Overloading property vs. non-property

torhu no at spam.invalid
Thu Jul 15 13:55:04 PDT 2010


On 15.07.2010 17:42, dsimcha wrote:
> == Quote from torhu (no at spam.invalid)'s article
>>  In case the answer is no, that example of yours is the perfect
>>  opportunity to dust off the almost-forgotten with statement :)
>>  with (Histogram(someData, 10)) {
>>        barColor = getColor(255, 0, 0);
>>        histType = HistType.Probability;
>>        toFigure.title = "A Histogram";
>>        xLabel = "Stuff";
>>        showAsMain();
>>  }
>>  A bit more typing, but I'd say that it's easier to read.
>
> But toFigure returns a Figure, not this.  The idea is that you'd set all the
> properties for the Plot, then put toFigure somewhere in your chain, then set all
> the properties for the Figure.

Oops, guess I should have waited until after my nap with posting :)

You could nest the with statements, but then it's getting more verbose.

Might be better to add a convenience constructor or two to Figure that 
takes care of the most common cases, and having toFigure forward to that.

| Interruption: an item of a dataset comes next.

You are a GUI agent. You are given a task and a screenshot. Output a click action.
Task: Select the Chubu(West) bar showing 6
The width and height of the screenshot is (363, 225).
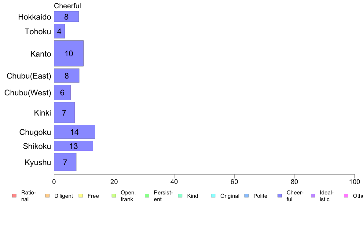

with (Histogram(someData, 10)) {
       barColor = getColor(255, 0, 0);
       histType = HistType.Probability;
       toFigure("A Histogram", "Stuff").showAsMain();
}

Other options include having a factory function that returns a 
probability histogram, or even make it a template parameter and a have a 
ProbabilityHistogram alias, etc.  A few small changes could help a lot 
for the common use cases.  It would never be as quite flexible as what 
you have now, but you might get close enough.